Меня встретили водянистые покрасневшие глаза. Я подняла стакан, выставив барьер между нашими лицами. Вблизи лицо Лохлана оказалось еще более морщинистым и вялым. Одним словом – старпер. Я не понимала, как вести себя с ним.
– Ну, напои меня, – прохрипел старикан.
Трудно поверить, но я была готова на все, чтобы притормозить его, попытаться хоть чуточку отрезвить. И я поднесла стакан к его рту, он приложился и сделал глоток, но я вовремя не убрала стакан, и вода полилась ему на подбородок. Лохлан отступил назад, утираясь и хихикая. Воспользовавшись моментом, я пулей выскочила из кухни.
– Не заставляй Генри долго ждать, – донеслось мне вслед.

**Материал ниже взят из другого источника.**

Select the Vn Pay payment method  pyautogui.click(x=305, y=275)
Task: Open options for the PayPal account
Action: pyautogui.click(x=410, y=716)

Взбежав на второй этаж, я остановилась перед дверью в нашу спальню и разрыдалась. Этот дом был такой огромный, старый и равнодушный. Сколько поколений вот таких глупых девчонок рыдало тут по ночам? А старинные дедушкины часы продолжали тикать, и предки на портретах взирали на меня с высокомерным безразличием. Так я и стояла в полной темноте, заглушая рыдания рукавом джемпера, пока не послышались пьяные шаги Лохлана, подымающегося по лестнице, подстегнувшие меня вернуться в спальню, где крепко спал Генри.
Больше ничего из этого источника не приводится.